Delivering novel therapeutics to target bio-threat pathogens

DMTC has partnered with the University of Western Australia and Monash University to generate optimised compounds capable of inhibiting multiple bacterial pathogens of interest to Defence.

Potential bio-threat agents include Burkholderia pseudomallei, which causes melioidosis, and Coxiella burnetii which causes Q fever, both of which are endemic in northern Australia and nearby tropical regions. Military personnel deployed to these regions may contract these serious diseases, which can be highly infectious and transmitted by an airborne route. Antibiotic resistance is also increasing in these pathogens, highlighting the urgent need for novel anti-microbial countermeasures with broad spectrum activity.

Macrophage infectivity potentiator (Mip) proteins are found in a wide range of bacterial pathogens including B. pseudomallei and C. burnetii and are known to be important to the survival of bacteria within host cells. Mips are responsible for bacterial protein folding and by inhibiting their activity, the ability for the bacteria to survive within the host is severely limited. Targeting these proteins therefore disables the bacteria and provides the opportunity for the host immune system to fight against infection. The presence of Mips in a wide range of bacterial species also indicates that this is a good target for broad-spectrum therapeutic intervention – using a single drug to target multiple pathogens.

This project team has previously shown that a series of small molecules are capable of inhibiting the Mip proteins of various bacterial pathogens, including B. pseudomallei and C. burnetii. The inhibition of Mip resulted in increased clearance of B. pseudomallei in host cells, and a decreased rate of growth in C. burnetii, indicating that Mip is important for some bacterial species to cause disease, while in other bacterial species it is essential for growth.

The team is now designing and synthesising several new compounds to improve metabolic stability, while ensuring potent efficacy is maintained.
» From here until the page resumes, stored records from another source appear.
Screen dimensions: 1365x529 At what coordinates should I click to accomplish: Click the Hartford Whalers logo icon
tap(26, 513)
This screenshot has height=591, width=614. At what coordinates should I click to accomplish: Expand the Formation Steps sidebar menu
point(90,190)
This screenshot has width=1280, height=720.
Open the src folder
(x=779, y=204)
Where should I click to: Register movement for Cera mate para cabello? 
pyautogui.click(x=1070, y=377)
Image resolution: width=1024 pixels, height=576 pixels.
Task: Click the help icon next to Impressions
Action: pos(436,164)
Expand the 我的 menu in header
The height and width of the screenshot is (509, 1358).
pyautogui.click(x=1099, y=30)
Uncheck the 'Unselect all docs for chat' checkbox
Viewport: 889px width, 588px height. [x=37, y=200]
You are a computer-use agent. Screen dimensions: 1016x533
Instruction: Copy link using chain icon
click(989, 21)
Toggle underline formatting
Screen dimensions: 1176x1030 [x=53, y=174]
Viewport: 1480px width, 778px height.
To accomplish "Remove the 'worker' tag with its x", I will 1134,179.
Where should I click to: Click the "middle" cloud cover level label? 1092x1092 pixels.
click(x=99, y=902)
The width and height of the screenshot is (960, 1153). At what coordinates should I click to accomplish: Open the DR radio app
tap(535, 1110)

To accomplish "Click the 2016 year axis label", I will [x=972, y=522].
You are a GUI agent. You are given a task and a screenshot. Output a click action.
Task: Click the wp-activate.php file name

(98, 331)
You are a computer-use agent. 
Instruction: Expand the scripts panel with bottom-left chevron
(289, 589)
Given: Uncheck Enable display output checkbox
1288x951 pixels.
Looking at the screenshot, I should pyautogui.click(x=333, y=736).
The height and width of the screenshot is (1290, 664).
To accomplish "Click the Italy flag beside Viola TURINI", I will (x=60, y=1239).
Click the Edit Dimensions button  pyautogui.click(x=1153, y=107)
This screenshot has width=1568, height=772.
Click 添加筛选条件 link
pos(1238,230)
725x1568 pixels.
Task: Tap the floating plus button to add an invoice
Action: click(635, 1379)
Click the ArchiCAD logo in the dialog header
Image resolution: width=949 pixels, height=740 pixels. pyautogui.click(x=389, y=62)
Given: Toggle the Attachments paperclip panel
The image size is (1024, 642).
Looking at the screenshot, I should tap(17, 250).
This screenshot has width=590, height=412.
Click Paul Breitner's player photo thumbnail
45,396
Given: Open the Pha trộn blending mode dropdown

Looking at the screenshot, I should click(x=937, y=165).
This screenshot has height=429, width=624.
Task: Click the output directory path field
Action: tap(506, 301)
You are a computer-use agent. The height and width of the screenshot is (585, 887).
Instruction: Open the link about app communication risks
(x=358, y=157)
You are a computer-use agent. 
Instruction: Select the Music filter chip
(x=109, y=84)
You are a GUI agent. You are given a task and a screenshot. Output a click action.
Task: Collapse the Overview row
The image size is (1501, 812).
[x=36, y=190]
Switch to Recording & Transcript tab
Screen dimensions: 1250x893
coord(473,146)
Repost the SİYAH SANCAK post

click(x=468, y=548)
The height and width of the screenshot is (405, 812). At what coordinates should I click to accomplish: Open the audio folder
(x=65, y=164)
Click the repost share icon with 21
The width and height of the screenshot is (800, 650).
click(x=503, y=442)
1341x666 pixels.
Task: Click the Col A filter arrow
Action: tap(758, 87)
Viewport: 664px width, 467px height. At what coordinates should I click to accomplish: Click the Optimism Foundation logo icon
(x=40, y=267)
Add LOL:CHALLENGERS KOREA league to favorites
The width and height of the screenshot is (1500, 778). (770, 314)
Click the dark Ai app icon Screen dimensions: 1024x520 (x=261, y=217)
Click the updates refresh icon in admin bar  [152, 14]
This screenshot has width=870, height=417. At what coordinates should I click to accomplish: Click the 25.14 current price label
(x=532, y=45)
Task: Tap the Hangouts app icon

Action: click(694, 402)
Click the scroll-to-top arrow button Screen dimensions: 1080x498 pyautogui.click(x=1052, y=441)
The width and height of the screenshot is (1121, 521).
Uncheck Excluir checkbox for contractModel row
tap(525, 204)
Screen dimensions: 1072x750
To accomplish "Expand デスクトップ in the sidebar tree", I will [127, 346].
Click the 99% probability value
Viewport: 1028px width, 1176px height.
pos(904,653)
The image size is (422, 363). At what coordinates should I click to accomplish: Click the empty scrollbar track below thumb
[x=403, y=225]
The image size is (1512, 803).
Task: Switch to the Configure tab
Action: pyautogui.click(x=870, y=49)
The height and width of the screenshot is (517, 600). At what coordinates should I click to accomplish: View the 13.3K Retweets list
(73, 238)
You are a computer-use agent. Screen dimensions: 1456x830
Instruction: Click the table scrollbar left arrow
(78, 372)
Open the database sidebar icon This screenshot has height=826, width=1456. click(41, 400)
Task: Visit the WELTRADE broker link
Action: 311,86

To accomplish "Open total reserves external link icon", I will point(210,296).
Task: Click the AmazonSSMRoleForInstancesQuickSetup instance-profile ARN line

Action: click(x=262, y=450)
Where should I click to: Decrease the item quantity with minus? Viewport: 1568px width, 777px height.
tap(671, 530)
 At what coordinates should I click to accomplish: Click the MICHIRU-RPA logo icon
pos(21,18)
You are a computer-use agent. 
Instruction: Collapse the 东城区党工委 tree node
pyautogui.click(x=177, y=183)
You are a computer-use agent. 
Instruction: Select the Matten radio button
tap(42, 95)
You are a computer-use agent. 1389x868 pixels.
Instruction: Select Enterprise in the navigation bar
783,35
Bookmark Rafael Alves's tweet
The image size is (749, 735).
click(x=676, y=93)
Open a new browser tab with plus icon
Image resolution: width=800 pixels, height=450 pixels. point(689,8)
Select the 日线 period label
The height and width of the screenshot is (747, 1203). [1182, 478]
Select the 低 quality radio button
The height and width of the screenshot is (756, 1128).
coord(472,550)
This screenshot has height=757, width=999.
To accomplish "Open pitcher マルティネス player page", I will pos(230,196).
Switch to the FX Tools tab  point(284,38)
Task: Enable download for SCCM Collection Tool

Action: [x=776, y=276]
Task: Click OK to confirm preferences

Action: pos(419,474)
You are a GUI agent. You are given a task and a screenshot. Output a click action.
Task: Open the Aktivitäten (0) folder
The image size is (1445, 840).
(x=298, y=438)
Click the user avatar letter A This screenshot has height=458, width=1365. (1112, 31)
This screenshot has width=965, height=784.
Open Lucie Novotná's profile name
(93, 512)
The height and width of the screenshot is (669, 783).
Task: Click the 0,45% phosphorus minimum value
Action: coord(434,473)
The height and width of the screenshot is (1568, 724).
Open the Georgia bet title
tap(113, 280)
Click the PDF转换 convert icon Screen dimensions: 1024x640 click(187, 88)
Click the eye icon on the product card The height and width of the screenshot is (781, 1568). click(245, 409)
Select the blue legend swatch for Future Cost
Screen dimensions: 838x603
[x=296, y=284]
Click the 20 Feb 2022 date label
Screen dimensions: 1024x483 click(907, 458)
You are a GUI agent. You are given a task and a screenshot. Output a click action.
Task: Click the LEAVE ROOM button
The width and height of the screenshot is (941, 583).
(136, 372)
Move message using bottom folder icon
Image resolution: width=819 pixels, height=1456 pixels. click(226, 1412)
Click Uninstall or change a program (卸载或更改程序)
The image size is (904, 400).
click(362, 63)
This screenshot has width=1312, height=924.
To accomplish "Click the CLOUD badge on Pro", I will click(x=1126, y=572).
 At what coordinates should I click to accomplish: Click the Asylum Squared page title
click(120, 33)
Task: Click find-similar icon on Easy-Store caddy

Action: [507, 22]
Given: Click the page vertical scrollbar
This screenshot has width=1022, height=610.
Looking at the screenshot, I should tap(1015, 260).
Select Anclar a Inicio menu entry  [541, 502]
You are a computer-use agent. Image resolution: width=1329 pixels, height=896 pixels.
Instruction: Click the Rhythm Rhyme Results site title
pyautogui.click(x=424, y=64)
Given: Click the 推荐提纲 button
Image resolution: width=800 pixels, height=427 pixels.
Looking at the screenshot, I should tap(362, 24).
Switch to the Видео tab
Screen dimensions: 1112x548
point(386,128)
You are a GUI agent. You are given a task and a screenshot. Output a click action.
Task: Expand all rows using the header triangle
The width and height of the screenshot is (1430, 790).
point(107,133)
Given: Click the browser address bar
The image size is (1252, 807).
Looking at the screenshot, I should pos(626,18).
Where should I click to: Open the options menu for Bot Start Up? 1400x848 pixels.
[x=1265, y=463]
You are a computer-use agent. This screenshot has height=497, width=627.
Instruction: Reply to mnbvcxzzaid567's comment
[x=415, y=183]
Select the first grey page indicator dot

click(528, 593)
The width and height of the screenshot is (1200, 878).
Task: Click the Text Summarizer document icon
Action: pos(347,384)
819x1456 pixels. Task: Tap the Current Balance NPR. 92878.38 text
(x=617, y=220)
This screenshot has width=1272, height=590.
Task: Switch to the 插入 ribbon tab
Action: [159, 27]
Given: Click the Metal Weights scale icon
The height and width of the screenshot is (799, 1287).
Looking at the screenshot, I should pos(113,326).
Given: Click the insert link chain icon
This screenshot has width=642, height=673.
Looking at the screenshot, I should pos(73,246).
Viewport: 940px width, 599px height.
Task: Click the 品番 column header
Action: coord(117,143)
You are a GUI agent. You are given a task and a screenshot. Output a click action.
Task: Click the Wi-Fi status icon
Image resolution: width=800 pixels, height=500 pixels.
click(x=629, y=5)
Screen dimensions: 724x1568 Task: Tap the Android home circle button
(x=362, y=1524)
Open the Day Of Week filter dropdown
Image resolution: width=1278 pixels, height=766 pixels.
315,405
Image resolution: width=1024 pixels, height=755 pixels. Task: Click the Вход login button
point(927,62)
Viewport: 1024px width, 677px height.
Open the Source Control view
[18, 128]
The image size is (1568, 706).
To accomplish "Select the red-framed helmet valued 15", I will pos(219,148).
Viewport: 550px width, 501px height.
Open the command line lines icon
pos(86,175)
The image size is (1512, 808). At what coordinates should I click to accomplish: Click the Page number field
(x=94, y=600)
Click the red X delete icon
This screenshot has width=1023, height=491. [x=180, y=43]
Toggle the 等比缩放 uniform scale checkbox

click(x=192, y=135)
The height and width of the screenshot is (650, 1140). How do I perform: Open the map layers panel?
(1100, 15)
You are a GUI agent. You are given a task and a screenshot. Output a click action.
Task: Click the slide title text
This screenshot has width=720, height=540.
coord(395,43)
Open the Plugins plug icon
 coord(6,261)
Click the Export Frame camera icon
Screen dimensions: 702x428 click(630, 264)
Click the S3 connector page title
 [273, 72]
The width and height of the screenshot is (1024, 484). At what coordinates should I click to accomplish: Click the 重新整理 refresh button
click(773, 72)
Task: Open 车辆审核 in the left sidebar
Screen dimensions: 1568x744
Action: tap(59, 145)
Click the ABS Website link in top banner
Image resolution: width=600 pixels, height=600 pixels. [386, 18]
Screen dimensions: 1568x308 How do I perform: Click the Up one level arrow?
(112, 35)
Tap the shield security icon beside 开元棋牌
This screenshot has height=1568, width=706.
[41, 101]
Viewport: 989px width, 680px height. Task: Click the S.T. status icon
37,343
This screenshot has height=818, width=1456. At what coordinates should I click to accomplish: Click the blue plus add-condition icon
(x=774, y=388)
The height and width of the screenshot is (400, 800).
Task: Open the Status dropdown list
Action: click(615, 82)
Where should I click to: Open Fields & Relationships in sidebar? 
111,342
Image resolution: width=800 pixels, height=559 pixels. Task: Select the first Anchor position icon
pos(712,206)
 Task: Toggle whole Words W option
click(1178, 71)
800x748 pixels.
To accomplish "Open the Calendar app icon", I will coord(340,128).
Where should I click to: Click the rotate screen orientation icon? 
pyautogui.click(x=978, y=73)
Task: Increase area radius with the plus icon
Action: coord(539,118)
These characteristics are essential to enable progression of the project through pre-clinical and clinical development, and the team are also establishing a product development plan and target product profile to map out the long-term development pathway.

The successful delivery of this project will progress a lead series of new compounds that target multiple bacterial infections, including those that are resistant to existing antibiotics, and future work aims to deliver a novel antimicrobial capable of protecting both ADF personnel and the public against the increasing threat of antimicrobial resistance.